• QUOTED TEXT:
══════════
In the end, it was 0- 0 at Anfield but more than just a victory for Real Madrid. Zinedine Zidane once again excelled in terms of preparation and delivery as he calmly steered his team past Liverpool on Wednesday night and into the semi-finals of the Champions League.
Having remarked earlier in the week that his Real Madrid squad were at their limit physically, this was a triumph for Zidane that emphasised not only his approach to an overloaded fixture list but also his indifference to criticism from all and sundry.
His single-mindedness shone through in every press conference and media interaction and he certainly wasn’t drawn by any of the comments or events that surrounded this tie.
Liverpool certainly didn’t lay down the red carpet for the game, but as always Zidane rose above it. His calm and assured presence in the technical area was a major contributing factor towards Real seeing off yet another challenge to progress further in the tournament.
The other significant contribution was from Zidane’s fitness staff. As we mentioned after the Barça game, the weather conditions in Madrid on Saturday night meant that the Clásico would inevitably be a test of players’ fitness, and so it proved.
The weather on Merseyside on Wednesday was nothing like that in the Barça game but the match at Anfield was more physical all round.
══════════
• GIVEN INFORMATION:
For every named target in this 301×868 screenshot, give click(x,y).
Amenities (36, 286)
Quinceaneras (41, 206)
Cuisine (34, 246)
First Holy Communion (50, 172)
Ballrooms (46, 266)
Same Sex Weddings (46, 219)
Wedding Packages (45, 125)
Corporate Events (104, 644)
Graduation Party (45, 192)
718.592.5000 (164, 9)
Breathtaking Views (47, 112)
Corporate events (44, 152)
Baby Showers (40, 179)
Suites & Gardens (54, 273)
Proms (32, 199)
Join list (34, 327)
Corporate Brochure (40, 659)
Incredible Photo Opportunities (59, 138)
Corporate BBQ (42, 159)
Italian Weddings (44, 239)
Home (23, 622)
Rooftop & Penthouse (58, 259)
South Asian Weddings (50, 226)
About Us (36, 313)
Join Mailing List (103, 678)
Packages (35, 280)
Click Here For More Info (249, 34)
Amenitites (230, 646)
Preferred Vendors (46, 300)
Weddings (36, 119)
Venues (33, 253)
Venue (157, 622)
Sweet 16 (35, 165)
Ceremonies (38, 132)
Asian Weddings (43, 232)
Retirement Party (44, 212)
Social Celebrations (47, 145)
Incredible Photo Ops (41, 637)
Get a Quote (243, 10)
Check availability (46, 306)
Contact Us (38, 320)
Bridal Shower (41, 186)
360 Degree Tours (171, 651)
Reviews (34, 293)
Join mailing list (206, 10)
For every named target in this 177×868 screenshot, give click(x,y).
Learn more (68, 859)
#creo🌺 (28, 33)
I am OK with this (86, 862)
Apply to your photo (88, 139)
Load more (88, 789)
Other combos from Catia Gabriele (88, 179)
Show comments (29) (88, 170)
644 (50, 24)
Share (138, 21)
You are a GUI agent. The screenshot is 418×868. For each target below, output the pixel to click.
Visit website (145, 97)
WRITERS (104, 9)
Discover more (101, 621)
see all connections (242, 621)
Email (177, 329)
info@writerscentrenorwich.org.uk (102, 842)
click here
══════════
• EXERCISE TASKS:
A – Translate this sentence from the match report into Spanish: "The weather on Merseyside on Wednesday was nothing like that in the Barça game but the match at Anfield was more physical all round."
B – According to the match report, which stage of the Champions League did Real Madrid advance to?
C – List every football club named in the match report.
The data above come from a separate source unrelated to the match report.

• WRITTEN ANSWERS:
A – El tiempo en Merseyside el miércoles no se parecía en nada al del partido contra el Barça, pero el partido en Anfield fue más físico en todos los sentidos.

B – The semi-finals.

C – Real Madrid, Liverpool, Barça